Saved entries
•••••

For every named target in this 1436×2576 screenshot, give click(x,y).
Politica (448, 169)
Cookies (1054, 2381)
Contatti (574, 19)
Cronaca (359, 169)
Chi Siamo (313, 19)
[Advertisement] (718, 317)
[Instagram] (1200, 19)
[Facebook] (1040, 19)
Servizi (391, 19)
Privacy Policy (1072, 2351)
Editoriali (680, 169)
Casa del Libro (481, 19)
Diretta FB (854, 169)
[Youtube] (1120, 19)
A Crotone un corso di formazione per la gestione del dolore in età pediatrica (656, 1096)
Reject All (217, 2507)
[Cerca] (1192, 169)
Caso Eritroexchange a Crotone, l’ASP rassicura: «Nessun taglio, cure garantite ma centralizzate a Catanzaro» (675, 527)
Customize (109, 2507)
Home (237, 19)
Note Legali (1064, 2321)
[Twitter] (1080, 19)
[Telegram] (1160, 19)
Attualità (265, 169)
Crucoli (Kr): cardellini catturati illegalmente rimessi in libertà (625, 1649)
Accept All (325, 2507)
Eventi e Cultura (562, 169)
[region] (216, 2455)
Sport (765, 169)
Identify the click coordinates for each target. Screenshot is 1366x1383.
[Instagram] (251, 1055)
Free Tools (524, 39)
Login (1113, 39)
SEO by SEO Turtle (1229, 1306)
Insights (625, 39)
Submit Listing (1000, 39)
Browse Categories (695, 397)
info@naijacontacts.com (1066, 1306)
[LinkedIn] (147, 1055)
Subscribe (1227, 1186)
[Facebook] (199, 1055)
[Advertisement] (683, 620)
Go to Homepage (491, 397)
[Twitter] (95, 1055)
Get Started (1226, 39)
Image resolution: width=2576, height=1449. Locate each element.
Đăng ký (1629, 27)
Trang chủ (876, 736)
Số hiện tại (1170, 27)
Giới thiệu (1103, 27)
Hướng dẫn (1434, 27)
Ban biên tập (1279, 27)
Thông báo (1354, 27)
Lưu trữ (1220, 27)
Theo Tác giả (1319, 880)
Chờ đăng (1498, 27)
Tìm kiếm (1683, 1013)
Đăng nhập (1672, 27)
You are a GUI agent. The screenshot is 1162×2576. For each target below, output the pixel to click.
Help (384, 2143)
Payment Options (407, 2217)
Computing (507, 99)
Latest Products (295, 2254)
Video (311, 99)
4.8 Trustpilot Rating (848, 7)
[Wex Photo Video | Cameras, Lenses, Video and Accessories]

•••••

Required action: Each line holding "Video" in the records should be copied out.

Task output:
Video (311, 99)
[Wex Photo Video | Cameras, Lenses, Video and Accessories]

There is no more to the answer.